Что же делал и думал при всем этом Станислаус Зибенкэз? Две противоречащие друг другу вещи. Если ему случалось сказать резкое слово, то он сразу же начинал испытывать жалость к одинокой, бессильной душе, в чьем цветнике радостей были вырублены все кусты роз, чья первая любовь (к советнику) изнывала в горе и бедности, тогда как бесчисленные прелести этой замкнутой души раскрылись бы перед любимым сердцем, — ибо сердце нашего героя таковым не было. «И разве я не вижу, — говорил он себе далее, — что иголка или игольное ушко отнюдь не может служить ей таким острым громоотводом против ее тяжких грозовых туч, каким мне служит острое перо? Отписаться можно от многого, но отшиться — нельзя. И если я сверх того поразмыслю, какими плавательными платьями и пробковыми жилетами при наивысших приливах являются для меня, — я не считаю здесь даже космологии и психологии — в особенности „К самому себе“ императора Антонина и „Эпиктет“ Арриана, — тогда как ей незнакомы ни имена, ни переплеты их обоих, — и каких я в них имею пожарных, когда загораюсь гневом, как это было сейчас, тогда как она вынуждена одиноко пылать гневом, пока он сам не догорит, — то поистине мне следовало бы если не обожать, то хоть не обижать ее». — Но, конечно, если случалось, что обидные речи он не произносил, а, напротив, выслушивал, — то он рисовал себе, во-первых, сильную страсть к советнику, которую она во время механической работы шитья могла тайно и беспрепятственно растить, сколько ей вздумается, и, во-вторых, неизменную податливость своего слишком мягкого сердца, за которую его бурный друг Лейбгебер несомненно порицал бы его (но за противоположную крайность его еще больше порицала бы жена) и которую она едва ли встретила бы у своего накрахмаленного Штибеля, насколько можно было судить по его недавнему резкому заявлению или объявлению о наличном капитале любви.

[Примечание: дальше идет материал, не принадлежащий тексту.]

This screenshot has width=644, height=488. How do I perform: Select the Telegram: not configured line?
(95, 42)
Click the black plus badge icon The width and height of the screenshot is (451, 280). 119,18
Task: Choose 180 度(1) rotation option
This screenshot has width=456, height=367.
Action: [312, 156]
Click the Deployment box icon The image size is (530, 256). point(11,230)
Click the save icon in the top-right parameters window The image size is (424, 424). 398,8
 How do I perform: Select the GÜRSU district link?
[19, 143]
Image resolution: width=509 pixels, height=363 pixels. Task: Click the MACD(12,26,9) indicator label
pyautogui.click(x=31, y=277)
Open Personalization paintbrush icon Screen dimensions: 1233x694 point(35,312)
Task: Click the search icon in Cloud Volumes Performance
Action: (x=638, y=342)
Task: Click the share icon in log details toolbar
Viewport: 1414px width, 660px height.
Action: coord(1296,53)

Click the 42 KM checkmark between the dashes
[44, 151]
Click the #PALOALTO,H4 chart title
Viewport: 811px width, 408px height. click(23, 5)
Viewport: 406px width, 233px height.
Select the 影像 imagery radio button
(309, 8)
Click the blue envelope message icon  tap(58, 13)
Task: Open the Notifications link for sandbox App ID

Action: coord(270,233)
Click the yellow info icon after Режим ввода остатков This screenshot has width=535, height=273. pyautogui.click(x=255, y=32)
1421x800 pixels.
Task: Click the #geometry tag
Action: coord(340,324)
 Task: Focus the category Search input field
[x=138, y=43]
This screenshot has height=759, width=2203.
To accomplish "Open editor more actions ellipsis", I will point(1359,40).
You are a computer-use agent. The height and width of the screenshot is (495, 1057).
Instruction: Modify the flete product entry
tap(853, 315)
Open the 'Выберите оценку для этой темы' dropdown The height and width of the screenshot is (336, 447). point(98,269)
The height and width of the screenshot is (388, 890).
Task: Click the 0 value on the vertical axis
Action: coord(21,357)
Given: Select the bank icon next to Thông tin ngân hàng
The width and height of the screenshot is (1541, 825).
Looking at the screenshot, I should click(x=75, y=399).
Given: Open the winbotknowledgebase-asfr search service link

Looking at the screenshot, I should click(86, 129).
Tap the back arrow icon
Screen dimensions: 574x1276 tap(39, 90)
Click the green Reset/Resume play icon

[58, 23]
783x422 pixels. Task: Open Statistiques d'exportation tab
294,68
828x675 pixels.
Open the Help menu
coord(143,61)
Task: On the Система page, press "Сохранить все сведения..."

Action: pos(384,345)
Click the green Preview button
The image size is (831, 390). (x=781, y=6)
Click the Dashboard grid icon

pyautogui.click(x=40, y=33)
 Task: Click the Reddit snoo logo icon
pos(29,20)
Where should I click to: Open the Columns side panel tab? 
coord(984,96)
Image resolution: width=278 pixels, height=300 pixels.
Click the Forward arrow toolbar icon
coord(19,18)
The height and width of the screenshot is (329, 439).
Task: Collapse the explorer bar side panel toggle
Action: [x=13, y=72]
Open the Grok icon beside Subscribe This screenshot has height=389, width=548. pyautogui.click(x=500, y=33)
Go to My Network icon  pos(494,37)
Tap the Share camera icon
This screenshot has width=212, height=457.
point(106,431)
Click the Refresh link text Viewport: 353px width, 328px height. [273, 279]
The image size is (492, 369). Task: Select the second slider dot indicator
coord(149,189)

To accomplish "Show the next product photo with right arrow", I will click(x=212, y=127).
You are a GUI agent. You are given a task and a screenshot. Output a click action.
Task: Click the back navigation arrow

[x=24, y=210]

Будучи настроен подобным образом, Фирмиан однажды в воскресенье, когда жена снова собиралась к вечерне слушать проповедь советника, задал пустой вопрос (хотя сам был полон затаенного гнева): почему вечерние проповеди она прежде посещала так редко, а теперь так часто. В ответ она объяснила, что прежде по вечерам проповедывал Шаластер, которого со времени вывиха его ключицы замещает на кафедре Штибель; если же ключица будет вылечена, то сохрани ее бог от этих молений. Мало-по-малу Фирмиан выведал, что юного Шаластера она считает коварным, опасным лжеучителем, отступающим от лютеровского священного писания, ибо он верует в «Моше», в «Иезоса Христоса», в «Петроса», «Павлоса», и все апостолы оканчиваются у него на «ос», чем вводятся в соблазн все христианские души; а небесный Иерусалим он так назвал, что она даже и повторить не может; правда, после того он потерпел увечье на ключице, но не ей, Ленетте, об этом судить. — «Да и не надо, милая моя Ленетта, — сказал Зибенкэз, — бедный юноша либо обладает слабым зрением, или же малосведущ в греческой Библии, ибо в ней буква „у“ выглядит как „о“. Ах, сколь многие Шаластеры произносят в различных науках и вероучениях „Петрос“ вместо „Петрус“ и без нужды и без основания родственными гласными отчуждают людей друг от друга».
Однако на этот раз Шаластер их несколько сблизил. Адвокату для бедных было отрадно убедиться, что он до сих пор ошибался и что по вечерам Ленетту влекла в церковь не только любовь к Штибелю, но и любовь к чистой вере. Разница была, конечно, невелика, но в беде люди довольствуются любым утешением; поэтому Зибенкэз втайне радовался, что его жена любит советника не так сильно, как он думал. Не говорите с пренебрежением о тонкой паутине, на которой держимся мы и наше счастье; если мы ее соткали и извлекли из недр своего существа, как паук свою, то она изрядно нас поддерживает и, подобно пауку, мы безопасно висим в центре ее, и бурный ветер раскачивает нас и нашу ткань, не причиняя ущерба.